Maternal antibody half-life in pigs is 11 to 20 days. The prime window for vaccination can be anywhere from a few weeks to three months, varying by animal and the level of maternal antibody and the vaccine antigen. (Figure 4 on page 19). This presents a major challenge to getting an adequate vaccine response. Antibody levels often decay to a level still high enough to block responses to vaccine, but not high enough to resist a field infection; this creates a window of opportunity for infecting organisms.
The host requires several days after vaccination before an effective immune response will develop. If the animal encounters an infectious agent prior to or near the time of vaccination, the vaccine may not have time to induce immunity. The animal may come down with clinical disease resulting in an apparent vaccination failure. In this situation, disease symptoms will appear shortly after vaccination and may be mistakenly attributed to vaccine virus. Modified-live vaccine viruses consisting of attenuated virus may be capable of producing disease in immunosuppressed animals.
Improperly handled and administered vaccines may fail to induce the expected immune response in normal, healthy animals. Modified- live bacterial and viral vaccines are only effective if the agent in the vaccine is viable and able to replicate in the vaccinated animal.
Observing proper storage conditions and methods of administration are very important for maintaining vaccine viability. Failure to store the vaccine at refrigerator temperatures or exposure to light may inactivate the vaccine. Even when stored under appropriate conditions, the vaccine loses viability over time. Therefore, vaccines that are past their expiration dates should not be used. The use of chemical disinfectants on syringes and needles can inactivate modified-live vaccines if there is any residual disinfectant. The use of an improper diluent or the mixing of vaccines in a single syringe may also inactivate modified- live vaccines. Vaccines should not be mixed with other vaccines to create a single vaccine for injection.
Immunosuppression due to a variety of factors, including stress, malnutrition, concurrent infection or immaturity, may also lead to vaccination failure. If immunosuppression occurs at the time of vaccination, the vaccine may fail to induce an adequate immune response. If the immunosuppression occurs sometime after vaccination, then disease may occur due to reduced immunity in spite of an adequate response to the original vaccine.
Vaccines are not Cure-Alls
Vaccines aren’t a substitute for management, proper nutrition, adequate facilities or biosecurity.
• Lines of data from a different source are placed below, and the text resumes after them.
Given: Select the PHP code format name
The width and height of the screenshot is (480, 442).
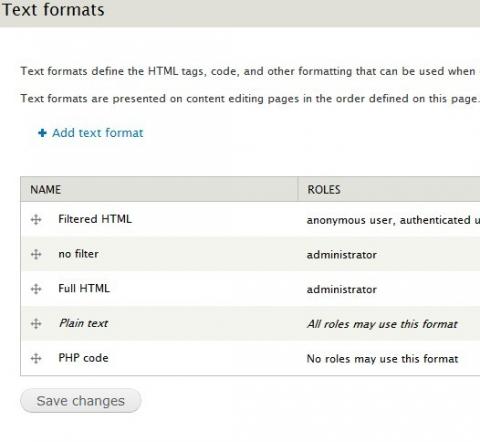Looking at the screenshot, I should pos(83,358).
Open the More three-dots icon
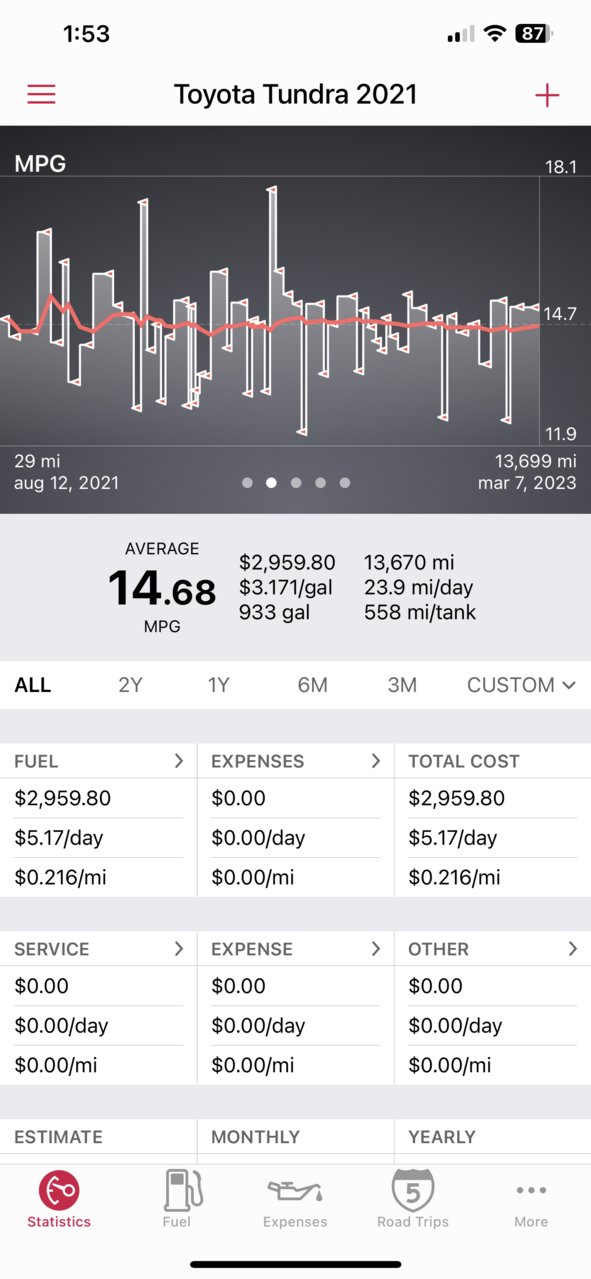Screen dimensions: 591x1279 pos(531,1190)
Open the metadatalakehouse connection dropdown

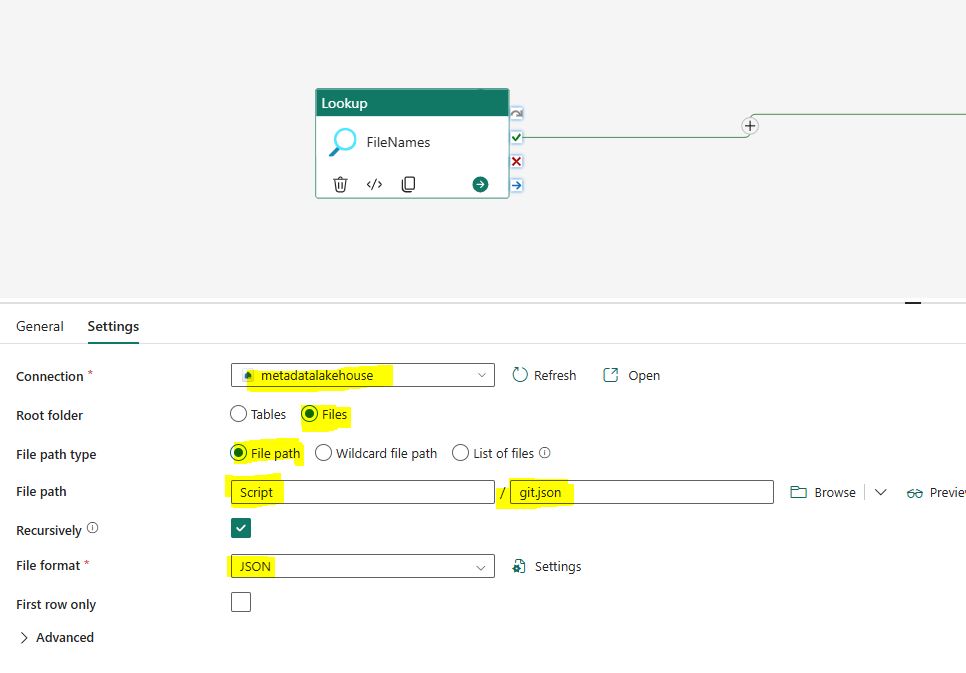pyautogui.click(x=362, y=375)
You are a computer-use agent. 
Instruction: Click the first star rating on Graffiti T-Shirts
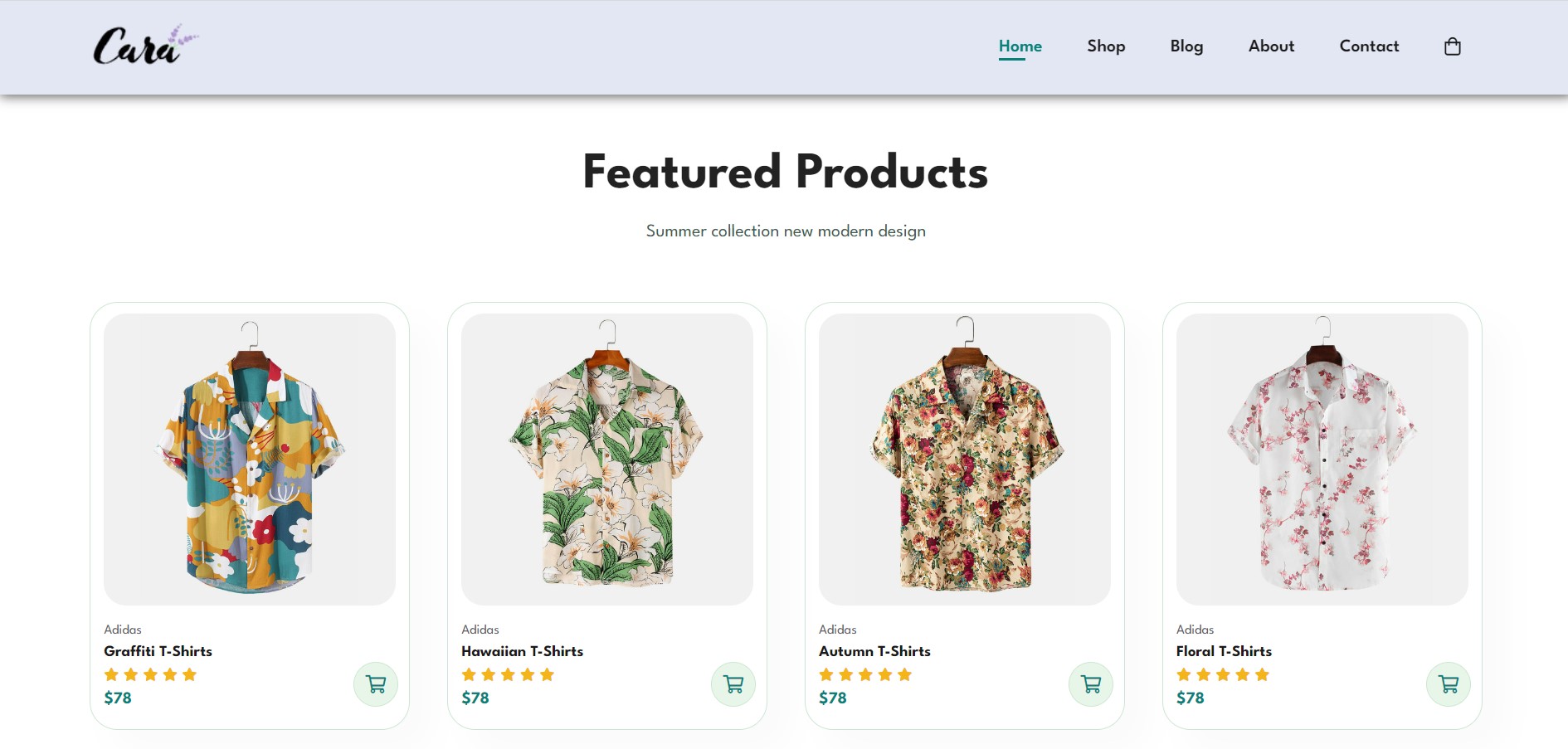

Vaccine programs are designed to provide herd immunity, not individual pig immunity. Maintaining a healthy pig means having a healthy immune system. Overcrowding animals and inducing stress will disable the immune system. The immune system needs energy and is highly susceptible to poor nutrition, including vitamin and mineral
Increasing pathogen loads by continuous-flow systems and poor cleaning and maintenance will overwhelm the ability of the immune system to protect against pathogens. Increased pig densities have allowed pathogens like PRRS and PCV2 to flourish. Our ability to fine-tune and enhance the pig’s immune system and increase animal productivity will only improve over time with proper management.